_Requirement_
Rewrite the material below so that "At what coordinates should I click to accomplish" becomes "Which point should I click to accomplish" wherever it occurs, keeping every other character the same.

Extracted data entries
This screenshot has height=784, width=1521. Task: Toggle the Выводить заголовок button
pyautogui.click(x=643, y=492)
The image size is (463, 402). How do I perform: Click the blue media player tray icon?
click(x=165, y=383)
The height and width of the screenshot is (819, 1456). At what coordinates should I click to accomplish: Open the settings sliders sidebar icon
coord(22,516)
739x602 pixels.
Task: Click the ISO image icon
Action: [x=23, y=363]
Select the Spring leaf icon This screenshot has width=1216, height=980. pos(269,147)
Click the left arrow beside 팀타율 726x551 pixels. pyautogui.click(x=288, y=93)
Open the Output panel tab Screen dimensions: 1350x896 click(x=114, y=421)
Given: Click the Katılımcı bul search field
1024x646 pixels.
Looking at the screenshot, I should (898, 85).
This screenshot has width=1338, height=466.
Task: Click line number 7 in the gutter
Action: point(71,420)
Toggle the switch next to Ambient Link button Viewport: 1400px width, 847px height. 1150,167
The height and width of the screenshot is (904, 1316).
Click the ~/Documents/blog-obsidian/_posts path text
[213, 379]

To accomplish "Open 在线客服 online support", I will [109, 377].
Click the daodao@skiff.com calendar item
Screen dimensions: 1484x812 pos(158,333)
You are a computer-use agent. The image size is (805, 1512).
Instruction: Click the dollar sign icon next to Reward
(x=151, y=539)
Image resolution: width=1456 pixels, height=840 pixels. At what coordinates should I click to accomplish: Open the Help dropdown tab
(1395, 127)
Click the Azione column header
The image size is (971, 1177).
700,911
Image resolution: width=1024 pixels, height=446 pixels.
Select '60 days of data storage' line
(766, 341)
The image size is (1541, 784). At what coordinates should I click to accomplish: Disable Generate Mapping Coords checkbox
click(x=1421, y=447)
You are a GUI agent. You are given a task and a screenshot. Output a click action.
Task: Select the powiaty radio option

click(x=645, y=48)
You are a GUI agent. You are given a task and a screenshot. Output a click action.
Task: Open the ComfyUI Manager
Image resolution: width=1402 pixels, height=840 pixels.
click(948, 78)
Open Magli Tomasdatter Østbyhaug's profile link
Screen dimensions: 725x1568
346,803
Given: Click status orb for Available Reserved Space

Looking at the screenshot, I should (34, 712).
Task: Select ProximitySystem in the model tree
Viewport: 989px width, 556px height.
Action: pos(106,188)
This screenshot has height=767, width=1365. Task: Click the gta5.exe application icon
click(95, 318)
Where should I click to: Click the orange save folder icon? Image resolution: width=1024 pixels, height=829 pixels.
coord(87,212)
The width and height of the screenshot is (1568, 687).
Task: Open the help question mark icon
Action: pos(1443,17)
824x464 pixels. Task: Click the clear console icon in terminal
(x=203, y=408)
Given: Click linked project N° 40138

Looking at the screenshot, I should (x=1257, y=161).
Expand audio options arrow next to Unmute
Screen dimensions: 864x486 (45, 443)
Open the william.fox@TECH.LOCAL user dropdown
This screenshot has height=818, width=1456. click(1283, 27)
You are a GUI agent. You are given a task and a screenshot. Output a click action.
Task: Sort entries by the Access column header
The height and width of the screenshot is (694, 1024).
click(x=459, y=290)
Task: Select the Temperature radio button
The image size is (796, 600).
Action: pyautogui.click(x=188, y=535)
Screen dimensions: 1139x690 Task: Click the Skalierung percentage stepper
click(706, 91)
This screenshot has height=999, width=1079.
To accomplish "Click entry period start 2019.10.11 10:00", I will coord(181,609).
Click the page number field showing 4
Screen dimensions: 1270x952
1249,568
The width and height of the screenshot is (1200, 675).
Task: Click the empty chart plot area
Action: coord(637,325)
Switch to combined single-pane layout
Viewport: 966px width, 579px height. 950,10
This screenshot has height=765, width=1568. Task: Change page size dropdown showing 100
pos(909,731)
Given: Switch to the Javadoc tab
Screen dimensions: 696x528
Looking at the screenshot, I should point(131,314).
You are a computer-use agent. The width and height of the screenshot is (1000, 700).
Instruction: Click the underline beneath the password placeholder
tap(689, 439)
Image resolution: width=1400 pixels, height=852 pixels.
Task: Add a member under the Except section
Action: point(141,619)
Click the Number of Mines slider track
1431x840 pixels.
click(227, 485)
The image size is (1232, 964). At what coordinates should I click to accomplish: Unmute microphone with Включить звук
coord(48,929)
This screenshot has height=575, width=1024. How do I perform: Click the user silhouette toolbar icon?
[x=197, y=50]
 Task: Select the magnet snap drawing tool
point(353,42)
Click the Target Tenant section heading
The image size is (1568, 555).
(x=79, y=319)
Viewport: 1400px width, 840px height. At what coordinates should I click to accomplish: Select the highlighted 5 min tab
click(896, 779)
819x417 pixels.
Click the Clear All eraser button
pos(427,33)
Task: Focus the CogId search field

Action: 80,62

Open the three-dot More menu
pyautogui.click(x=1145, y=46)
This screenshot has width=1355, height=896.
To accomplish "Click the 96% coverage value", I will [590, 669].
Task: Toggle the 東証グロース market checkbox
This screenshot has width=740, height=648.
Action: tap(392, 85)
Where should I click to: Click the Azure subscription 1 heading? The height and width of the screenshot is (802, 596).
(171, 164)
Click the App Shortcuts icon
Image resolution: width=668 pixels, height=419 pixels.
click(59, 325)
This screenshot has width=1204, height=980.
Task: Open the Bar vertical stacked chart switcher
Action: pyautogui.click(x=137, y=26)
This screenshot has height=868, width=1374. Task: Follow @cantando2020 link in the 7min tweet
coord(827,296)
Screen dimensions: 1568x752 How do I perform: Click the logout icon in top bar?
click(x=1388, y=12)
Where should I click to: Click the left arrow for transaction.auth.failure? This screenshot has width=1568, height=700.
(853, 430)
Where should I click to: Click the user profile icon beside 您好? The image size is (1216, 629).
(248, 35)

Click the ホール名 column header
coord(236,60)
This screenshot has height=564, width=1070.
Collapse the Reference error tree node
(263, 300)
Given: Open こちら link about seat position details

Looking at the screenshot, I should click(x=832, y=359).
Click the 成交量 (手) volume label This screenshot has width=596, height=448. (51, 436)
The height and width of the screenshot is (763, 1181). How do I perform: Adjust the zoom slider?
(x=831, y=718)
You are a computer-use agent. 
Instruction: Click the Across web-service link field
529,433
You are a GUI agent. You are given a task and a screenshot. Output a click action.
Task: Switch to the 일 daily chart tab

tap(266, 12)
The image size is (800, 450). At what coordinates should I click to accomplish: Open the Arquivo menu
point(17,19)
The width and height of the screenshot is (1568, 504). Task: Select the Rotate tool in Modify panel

_Solution_
This screenshot has height=784, width=1521. Task: Toggle the Выводить заголовок button
pyautogui.click(x=643, y=492)
The image size is (463, 402). How do I perform: Click the blue media player tray icon?
click(x=165, y=383)
The height and width of the screenshot is (819, 1456). Which point should I click to accomplish: Open the settings sliders sidebar icon
coord(22,516)
739x602 pixels.
Task: Click the ISO image icon
Action: [x=23, y=363]
Select the Spring leaf icon This screenshot has width=1216, height=980. pos(269,147)
Click the left arrow beside 팀타율 726x551 pixels. pyautogui.click(x=288, y=93)
Open the Output panel tab Screen dimensions: 1350x896 click(x=114, y=421)
Given: Click the Katılımcı bul search field
1024x646 pixels.
Looking at the screenshot, I should (898, 85).
This screenshot has width=1338, height=466.
Task: Click line number 7 in the gutter
Action: point(71,420)
Toggle the switch next to Ambient Link button Viewport: 1400px width, 847px height. 1150,167
The height and width of the screenshot is (904, 1316).
Click the ~/Documents/blog-obsidian/_posts path text
[213, 379]

To accomplish "Open 在线客服 online support", I will [109, 377].
Click the daodao@skiff.com calendar item
Screen dimensions: 1484x812 pos(158,333)
You are a computer-use agent. The image size is (805, 1512).
Instruction: Click the dollar sign icon next to Reward
(x=151, y=539)
Image resolution: width=1456 pixels, height=840 pixels. Which point should I click to accomplish: Open the Help dropdown tab
(1395, 127)
Click the Azione column header
The image size is (971, 1177).
700,911
Image resolution: width=1024 pixels, height=446 pixels.
Select '60 days of data storage' line
(766, 341)
The image size is (1541, 784). Which point should I click to accomplish: Disable Generate Mapping Coords checkbox
click(x=1421, y=447)
You are a GUI agent. You are given a task and a screenshot. Output a click action.
Task: Select the powiaty radio option

click(x=645, y=48)
You are a GUI agent. You are given a task and a screenshot. Output a click action.
Task: Open the ComfyUI Manager
Image resolution: width=1402 pixels, height=840 pixels.
click(948, 78)
Open Magli Tomasdatter Østbyhaug's profile link
Screen dimensions: 725x1568
346,803
Given: Click status orb for Available Reserved Space

Looking at the screenshot, I should (34, 712).
Task: Select ProximitySystem in the model tree
Viewport: 989px width, 556px height.
Action: pos(106,188)
This screenshot has height=767, width=1365. Task: Click the gta5.exe application icon
click(95, 318)
Where should I click to: Click the orange save folder icon? Image resolution: width=1024 pixels, height=829 pixels.
coord(87,212)
The width and height of the screenshot is (1568, 687).
Task: Open the help question mark icon
Action: pos(1443,17)
824x464 pixels. Task: Click the clear console icon in terminal
(x=203, y=408)
Given: Click linked project N° 40138

Looking at the screenshot, I should (x=1257, y=161).
Expand audio options arrow next to Unmute
Screen dimensions: 864x486 (45, 443)
Open the william.fox@TECH.LOCAL user dropdown
This screenshot has height=818, width=1456. click(1283, 27)
You are a GUI agent. You are given a task and a screenshot. Output a click action.
Task: Sort entries by the Access column header
The height and width of the screenshot is (694, 1024).
click(x=459, y=290)
Task: Select the Temperature radio button
The image size is (796, 600).
Action: pyautogui.click(x=188, y=535)
Screen dimensions: 1139x690 Task: Click the Skalierung percentage stepper
click(706, 91)
This screenshot has height=999, width=1079.
To accomplish "Click entry period start 2019.10.11 10:00", I will coord(181,609).
Click the page number field showing 4
Screen dimensions: 1270x952
1249,568
The width and height of the screenshot is (1200, 675).
Task: Click the empty chart plot area
Action: coord(637,325)
Switch to combined single-pane layout
Viewport: 966px width, 579px height. 950,10
This screenshot has height=765, width=1568. Task: Change page size dropdown showing 100
pos(909,731)
Given: Switch to the Javadoc tab
Screen dimensions: 696x528
Looking at the screenshot, I should point(131,314).
You are a computer-use agent. The width and height of the screenshot is (1000, 700).
Instruction: Click the underline beneath the password placeholder
tap(689, 439)
Image resolution: width=1400 pixels, height=852 pixels.
Task: Add a member under the Except section
Action: point(141,619)
Click the Number of Mines slider track
1431x840 pixels.
click(227, 485)
The image size is (1232, 964). Which point should I click to accomplish: Unmute microphone with Включить звук
coord(48,929)
This screenshot has height=575, width=1024. How do I perform: Click the user silhouette toolbar icon?
[x=197, y=50]
 Task: Select the magnet snap drawing tool
point(353,42)
Click the Target Tenant section heading
The image size is (1568, 555).
(x=79, y=319)
Viewport: 1400px width, 840px height. Which point should I click to accomplish: Select the highlighted 5 min tab
click(896, 779)
819x417 pixels.
Click the Clear All eraser button
pos(427,33)
Task: Focus the CogId search field

Action: 80,62

Open the three-dot More menu
pyautogui.click(x=1145, y=46)
This screenshot has width=1355, height=896.
To accomplish "Click the 96% coverage value", I will [590, 669].
Task: Toggle the 東証グロース market checkbox
This screenshot has width=740, height=648.
Action: tap(392, 85)
Where should I click to: Click the Azure subscription 1 heading? The height and width of the screenshot is (802, 596).
(171, 164)
Click the App Shortcuts icon
Image resolution: width=668 pixels, height=419 pixels.
click(59, 325)
This screenshot has width=1204, height=980.
Task: Open the Bar vertical stacked chart switcher
Action: pyautogui.click(x=137, y=26)
This screenshot has height=868, width=1374. Task: Follow @cantando2020 link in the 7min tweet
coord(827,296)
Screen dimensions: 1568x752 How do I perform: Click the logout icon in top bar?
click(x=1388, y=12)
Where should I click to: Click the left arrow for transaction.auth.failure? This screenshot has width=1568, height=700.
(853, 430)
Where should I click to: Click the user profile icon beside 您好? The image size is (1216, 629).
(248, 35)

Click the ホール名 column header
coord(236,60)
This screenshot has height=564, width=1070.
Collapse the Reference error tree node
(263, 300)
Given: Open こちら link about seat position details

Looking at the screenshot, I should click(x=832, y=359).
Click the 成交量 (手) volume label This screenshot has width=596, height=448. (51, 436)
The height and width of the screenshot is (763, 1181). How do I perform: Adjust the zoom slider?
(x=831, y=718)
You are a computer-use agent. 
Instruction: Click the Across web-service link field
529,433
You are a GUI agent. You are given a task and a screenshot. Output a click action.
Task: Switch to the 일 daily chart tab

tap(266, 12)
The image size is (800, 450). Which point should I click to accomplish: Open the Arquivo menu
point(17,19)
The width and height of the screenshot is (1568, 504). Task: Select the Rotate tool in Modify panel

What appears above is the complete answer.